One issue behind the increase in vulnerability is that Web 2.0 sites are often composed of multiple components, combined into so-called ‘mashups.’
“Modern Web pages are made up of pieces that may be served from different locations —maps, visit counters, affiliate programs that run scripts on your page, gadgets built by outside developers, and more,” says a statement on the Live Labs Web Sandbox page.
With so much complexity going on behind the scenes, Live Labs developers were looking for a way to isolate processes that should not be allowed to communicate directly, if at all, with each other. The key is to virtualize each component to more tightly control what it can do to other components or what they could do to it. Thus the term ‘sandbox.’
Although Microsoft is urging developers to put the Web Sandbox through its paces and try to break through its security, officials are not recommending that anyone build production Web sites with it yet. It’s still under development.
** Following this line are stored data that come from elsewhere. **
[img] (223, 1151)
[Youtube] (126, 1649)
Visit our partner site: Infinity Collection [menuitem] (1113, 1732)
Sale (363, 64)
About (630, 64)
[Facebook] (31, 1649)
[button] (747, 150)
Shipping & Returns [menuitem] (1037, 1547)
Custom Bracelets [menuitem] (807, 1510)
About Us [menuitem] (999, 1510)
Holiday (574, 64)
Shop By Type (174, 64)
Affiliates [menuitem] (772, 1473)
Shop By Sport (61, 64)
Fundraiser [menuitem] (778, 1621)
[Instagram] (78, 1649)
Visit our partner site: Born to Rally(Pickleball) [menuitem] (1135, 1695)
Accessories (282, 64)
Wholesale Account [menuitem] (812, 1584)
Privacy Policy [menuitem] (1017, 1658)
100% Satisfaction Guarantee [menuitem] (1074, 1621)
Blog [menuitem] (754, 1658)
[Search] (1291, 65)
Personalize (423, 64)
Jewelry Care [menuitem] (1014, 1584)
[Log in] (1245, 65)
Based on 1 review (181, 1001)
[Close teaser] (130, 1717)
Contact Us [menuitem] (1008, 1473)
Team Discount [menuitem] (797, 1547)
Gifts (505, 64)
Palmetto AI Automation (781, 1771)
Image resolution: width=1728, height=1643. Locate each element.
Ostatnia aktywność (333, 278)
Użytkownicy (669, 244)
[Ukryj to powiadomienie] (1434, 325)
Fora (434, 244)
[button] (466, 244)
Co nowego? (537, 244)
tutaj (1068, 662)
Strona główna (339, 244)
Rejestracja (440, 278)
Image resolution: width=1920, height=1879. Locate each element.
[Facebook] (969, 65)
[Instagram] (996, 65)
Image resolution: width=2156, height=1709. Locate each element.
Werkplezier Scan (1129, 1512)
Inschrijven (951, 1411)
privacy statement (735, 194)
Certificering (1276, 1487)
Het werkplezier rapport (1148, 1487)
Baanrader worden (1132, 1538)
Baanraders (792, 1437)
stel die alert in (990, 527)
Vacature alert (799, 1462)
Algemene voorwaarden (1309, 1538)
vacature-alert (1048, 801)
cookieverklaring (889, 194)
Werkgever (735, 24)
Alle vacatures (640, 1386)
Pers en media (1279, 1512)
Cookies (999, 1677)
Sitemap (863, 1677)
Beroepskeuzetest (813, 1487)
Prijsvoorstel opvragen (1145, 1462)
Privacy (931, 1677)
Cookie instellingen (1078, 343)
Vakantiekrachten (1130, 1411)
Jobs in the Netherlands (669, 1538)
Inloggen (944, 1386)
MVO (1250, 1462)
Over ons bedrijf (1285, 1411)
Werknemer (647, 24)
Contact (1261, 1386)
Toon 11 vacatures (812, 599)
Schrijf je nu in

Still, Microsoft is pushing to get Web developers to try to break Web Sandbox’s code in order to strengthen its protection.
That, says Gartner’s Valdez, is laudable but not a big deal. “It can help the cause, so to speak, but I don’t think it represents a major strategy shift for Microsoft,” he added.
Microsoft started up Live Labs almost exactly three years ago as a move “to enable rapid innovations of Internet technologies,” according to the organization’s charter.
“Part of the Microsoft Live Labs core mission is to test the validity of new technologies and models with end users. Feedback from web developers and website users allows Live Labs to define, refine, and potentially implement appropriate security related changes in the web environment,” a Live Labs spokesperson said in a statement e-mailed to InternetNews.com.